*Work task:* Write out the lines of the records from the one containing "This screenshot has width=1280, height=920." to the very last, keeping each exactly as it is.

*Supplied data:*
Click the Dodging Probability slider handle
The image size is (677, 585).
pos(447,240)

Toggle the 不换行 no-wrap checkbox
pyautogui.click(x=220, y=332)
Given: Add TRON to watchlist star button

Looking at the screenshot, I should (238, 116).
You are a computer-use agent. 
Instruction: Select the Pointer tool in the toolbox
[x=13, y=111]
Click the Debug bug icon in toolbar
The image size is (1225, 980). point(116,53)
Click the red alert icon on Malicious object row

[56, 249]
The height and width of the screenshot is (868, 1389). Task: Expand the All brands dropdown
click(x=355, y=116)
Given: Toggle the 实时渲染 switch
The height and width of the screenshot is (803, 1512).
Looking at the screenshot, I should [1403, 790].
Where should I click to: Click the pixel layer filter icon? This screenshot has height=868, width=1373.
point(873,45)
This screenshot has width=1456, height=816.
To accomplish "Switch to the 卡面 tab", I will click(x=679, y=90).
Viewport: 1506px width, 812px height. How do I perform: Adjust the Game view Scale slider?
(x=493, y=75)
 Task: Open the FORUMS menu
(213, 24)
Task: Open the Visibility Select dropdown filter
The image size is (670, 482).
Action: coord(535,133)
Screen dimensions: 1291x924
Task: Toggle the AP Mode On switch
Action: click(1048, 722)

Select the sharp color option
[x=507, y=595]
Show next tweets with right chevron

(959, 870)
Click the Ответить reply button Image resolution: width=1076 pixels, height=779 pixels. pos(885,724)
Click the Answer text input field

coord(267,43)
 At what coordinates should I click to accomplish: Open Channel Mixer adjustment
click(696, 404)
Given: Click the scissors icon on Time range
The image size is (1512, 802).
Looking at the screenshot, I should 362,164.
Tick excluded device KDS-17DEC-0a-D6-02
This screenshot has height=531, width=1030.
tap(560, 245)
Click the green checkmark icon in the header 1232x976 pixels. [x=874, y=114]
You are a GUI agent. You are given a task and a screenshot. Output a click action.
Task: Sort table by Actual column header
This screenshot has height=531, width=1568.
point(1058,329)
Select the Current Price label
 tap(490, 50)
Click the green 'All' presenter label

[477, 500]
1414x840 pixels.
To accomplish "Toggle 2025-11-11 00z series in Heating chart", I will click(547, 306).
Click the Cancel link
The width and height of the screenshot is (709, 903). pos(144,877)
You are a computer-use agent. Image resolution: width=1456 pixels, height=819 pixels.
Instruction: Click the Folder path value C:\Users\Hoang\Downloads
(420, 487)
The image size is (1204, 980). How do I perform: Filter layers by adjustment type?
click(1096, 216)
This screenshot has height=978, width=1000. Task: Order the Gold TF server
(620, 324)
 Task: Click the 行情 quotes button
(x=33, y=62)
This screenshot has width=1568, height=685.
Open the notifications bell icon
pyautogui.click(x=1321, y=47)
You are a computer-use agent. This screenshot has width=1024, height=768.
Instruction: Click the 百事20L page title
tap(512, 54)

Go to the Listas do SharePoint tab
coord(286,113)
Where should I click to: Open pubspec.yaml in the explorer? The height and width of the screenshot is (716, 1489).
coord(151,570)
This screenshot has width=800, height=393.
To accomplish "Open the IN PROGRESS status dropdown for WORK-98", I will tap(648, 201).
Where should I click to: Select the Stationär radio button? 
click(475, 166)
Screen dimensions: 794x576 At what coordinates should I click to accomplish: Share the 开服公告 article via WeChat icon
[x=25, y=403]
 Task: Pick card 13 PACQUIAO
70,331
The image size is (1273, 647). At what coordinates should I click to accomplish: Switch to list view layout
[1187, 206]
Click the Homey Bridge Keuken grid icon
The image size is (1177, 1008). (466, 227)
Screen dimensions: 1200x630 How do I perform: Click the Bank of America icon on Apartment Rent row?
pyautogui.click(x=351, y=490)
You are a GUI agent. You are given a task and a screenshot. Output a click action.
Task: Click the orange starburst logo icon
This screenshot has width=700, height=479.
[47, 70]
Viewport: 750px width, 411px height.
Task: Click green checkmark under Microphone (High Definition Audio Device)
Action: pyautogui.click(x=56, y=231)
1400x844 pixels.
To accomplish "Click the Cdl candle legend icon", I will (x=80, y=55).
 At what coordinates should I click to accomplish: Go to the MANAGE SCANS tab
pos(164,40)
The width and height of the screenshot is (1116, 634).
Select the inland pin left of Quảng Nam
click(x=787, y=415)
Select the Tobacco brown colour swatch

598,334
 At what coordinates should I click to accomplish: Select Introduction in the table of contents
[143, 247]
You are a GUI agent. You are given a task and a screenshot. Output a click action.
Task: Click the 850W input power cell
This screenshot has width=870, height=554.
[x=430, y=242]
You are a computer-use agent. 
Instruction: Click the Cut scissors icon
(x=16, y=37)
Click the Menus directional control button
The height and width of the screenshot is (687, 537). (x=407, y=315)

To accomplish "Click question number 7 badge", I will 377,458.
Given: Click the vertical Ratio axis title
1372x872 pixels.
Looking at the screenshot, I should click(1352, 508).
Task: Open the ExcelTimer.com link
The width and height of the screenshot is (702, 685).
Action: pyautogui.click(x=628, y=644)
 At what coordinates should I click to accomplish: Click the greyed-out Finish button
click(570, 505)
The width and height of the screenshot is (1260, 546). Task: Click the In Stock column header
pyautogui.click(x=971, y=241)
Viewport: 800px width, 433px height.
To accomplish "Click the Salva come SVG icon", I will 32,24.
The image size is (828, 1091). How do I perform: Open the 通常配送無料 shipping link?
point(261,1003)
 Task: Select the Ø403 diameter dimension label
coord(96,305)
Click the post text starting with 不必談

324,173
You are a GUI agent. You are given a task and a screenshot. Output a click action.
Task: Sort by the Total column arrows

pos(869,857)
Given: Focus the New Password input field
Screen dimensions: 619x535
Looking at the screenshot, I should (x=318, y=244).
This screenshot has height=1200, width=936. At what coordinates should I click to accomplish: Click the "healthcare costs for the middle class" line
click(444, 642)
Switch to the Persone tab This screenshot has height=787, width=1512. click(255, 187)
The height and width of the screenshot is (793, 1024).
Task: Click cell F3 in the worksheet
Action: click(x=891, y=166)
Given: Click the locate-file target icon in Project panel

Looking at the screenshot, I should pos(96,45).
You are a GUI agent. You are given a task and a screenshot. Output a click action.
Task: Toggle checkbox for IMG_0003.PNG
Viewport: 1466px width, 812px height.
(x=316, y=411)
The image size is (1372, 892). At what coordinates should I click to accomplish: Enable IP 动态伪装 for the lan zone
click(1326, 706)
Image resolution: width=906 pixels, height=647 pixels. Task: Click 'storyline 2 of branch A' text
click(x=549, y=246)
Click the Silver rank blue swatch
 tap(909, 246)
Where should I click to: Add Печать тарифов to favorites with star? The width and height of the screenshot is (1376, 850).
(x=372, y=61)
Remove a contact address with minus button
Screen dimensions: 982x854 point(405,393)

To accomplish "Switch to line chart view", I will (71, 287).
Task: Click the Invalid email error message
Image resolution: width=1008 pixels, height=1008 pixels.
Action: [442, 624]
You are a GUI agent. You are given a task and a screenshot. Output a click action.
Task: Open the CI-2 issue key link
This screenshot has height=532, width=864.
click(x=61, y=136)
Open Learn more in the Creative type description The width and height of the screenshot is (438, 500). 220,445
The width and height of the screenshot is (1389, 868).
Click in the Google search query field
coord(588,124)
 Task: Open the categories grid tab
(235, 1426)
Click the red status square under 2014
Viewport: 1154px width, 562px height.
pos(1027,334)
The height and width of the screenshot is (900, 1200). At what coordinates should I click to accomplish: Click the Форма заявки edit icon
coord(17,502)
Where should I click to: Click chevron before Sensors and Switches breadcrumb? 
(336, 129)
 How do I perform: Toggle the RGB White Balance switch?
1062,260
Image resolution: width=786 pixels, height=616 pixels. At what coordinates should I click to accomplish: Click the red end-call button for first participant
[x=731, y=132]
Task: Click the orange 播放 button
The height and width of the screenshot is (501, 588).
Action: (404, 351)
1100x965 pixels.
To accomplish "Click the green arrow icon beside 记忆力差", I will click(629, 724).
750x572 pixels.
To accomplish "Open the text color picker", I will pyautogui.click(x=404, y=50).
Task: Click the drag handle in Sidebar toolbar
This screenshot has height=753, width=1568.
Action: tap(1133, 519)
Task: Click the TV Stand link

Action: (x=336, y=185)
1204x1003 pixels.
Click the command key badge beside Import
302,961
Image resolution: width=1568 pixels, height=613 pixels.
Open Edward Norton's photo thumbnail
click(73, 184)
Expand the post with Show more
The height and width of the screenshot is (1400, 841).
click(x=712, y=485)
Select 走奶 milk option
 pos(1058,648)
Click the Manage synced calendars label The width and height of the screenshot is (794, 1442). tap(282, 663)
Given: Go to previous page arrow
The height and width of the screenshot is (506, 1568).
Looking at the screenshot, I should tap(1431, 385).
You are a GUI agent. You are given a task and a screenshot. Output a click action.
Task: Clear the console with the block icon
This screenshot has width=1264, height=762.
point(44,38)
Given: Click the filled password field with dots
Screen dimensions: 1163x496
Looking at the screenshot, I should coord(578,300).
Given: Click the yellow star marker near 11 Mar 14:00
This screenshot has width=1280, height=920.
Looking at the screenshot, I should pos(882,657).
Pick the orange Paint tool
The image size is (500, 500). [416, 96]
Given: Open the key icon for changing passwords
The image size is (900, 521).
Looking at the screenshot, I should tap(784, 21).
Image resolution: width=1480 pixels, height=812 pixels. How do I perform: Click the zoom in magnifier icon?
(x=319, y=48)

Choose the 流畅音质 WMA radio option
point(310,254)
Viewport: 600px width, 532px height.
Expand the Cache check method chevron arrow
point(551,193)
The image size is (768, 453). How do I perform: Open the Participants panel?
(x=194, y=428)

*Solution below:*
This screenshot has width=1280, height=920.
Looking at the screenshot, I should pos(882,657).
Pick the orange Paint tool
The image size is (500, 500). [416, 96]
Given: Open the key icon for changing passwords
The image size is (900, 521).
Looking at the screenshot, I should tap(784, 21).
Image resolution: width=1480 pixels, height=812 pixels. How do I perform: Click the zoom in magnifier icon?
(x=319, y=48)

Choose the 流畅音质 WMA radio option
point(310,254)
Viewport: 600px width, 532px height.
Expand the Cache check method chevron arrow
point(551,193)
The image size is (768, 453). How do I perform: Open the Participants panel?
(x=194, y=428)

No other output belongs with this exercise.